Our Top 5 Plant-Based Recipes with Iron
Our Top 5 Plant-Based Recipes with Iron
Iron is a mineral that primarily functions to help make hemoglobin, a protein found in red blood cells that carries oxygen throughout the body. Iron deficiency anemia is a prevalent condition, which makes awareness of food sources of iron an important consideration for a well-balanced way of eating.
Iron is found in both animal and plant foods including meat, poultry, fish, beans, lentils, dark leafy greens, nuts and some fortified food products. Pair plant foods with iron with sources of vitamin C to improve iron absorption.
Examples of plant-based iron-rich recipes include:
Cheezy Beans - beans are a good source of iron, especially paired with tomatoes, which have vitamin C. Add Simple Roasted Broccoli, another source of vitamin C, as a side dish.
Crispy Baked Tofu with Turmeric Cauliflower - according to the USDA FoodData Central, ½ lb. of tofu provides about 10 mg iron, or over 50% of the daily need for iron. Adding a side dish of cauliflower with lime juice, both ingredients that offer vitamin C, helps boost iron absorption.
Kale and Lentil Salad - similar to beans, lentils are a good source of iron. Kale also provides iron. Before adding lentils to the kale, massage the leaves well with a lemon vinaigrette.

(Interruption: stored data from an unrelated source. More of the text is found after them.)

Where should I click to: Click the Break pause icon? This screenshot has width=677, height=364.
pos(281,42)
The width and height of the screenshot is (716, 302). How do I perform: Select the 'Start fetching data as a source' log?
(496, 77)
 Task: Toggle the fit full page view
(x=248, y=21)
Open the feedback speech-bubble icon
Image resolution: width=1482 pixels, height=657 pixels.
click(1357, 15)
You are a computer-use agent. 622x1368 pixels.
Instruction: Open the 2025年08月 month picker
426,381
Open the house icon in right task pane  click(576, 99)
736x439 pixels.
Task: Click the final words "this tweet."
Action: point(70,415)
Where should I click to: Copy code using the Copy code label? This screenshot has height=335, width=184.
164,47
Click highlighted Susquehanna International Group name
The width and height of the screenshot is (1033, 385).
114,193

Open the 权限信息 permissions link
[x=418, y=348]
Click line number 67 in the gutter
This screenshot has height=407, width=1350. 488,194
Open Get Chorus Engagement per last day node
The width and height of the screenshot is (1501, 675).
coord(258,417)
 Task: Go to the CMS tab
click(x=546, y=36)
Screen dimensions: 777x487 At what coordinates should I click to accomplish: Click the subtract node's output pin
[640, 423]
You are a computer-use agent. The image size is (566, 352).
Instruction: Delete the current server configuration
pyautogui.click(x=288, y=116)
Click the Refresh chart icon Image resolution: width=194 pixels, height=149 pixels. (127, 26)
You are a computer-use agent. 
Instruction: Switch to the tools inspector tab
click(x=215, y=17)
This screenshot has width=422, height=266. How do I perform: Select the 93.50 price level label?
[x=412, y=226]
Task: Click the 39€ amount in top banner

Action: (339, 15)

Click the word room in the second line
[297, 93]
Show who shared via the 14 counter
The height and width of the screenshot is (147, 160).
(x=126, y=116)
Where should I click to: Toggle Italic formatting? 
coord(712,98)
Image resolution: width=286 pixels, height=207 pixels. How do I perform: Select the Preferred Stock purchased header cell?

Italian White Bean Dip - serve bean dip with vitamin C-rich veggies such as bell pepper strips and chopped broccoli and cauliflower. For a main dish, make a wrap or sandwich with bean dip on whole wheat bread products, which contain some iron.
Hummus and Vegetable Collard Green Wraps - spread any bean dip onto collard green wraps with vegetables. Add baked tofu or tempeh for more plant-based iron. Serve with turmeric tahini dipping sauce.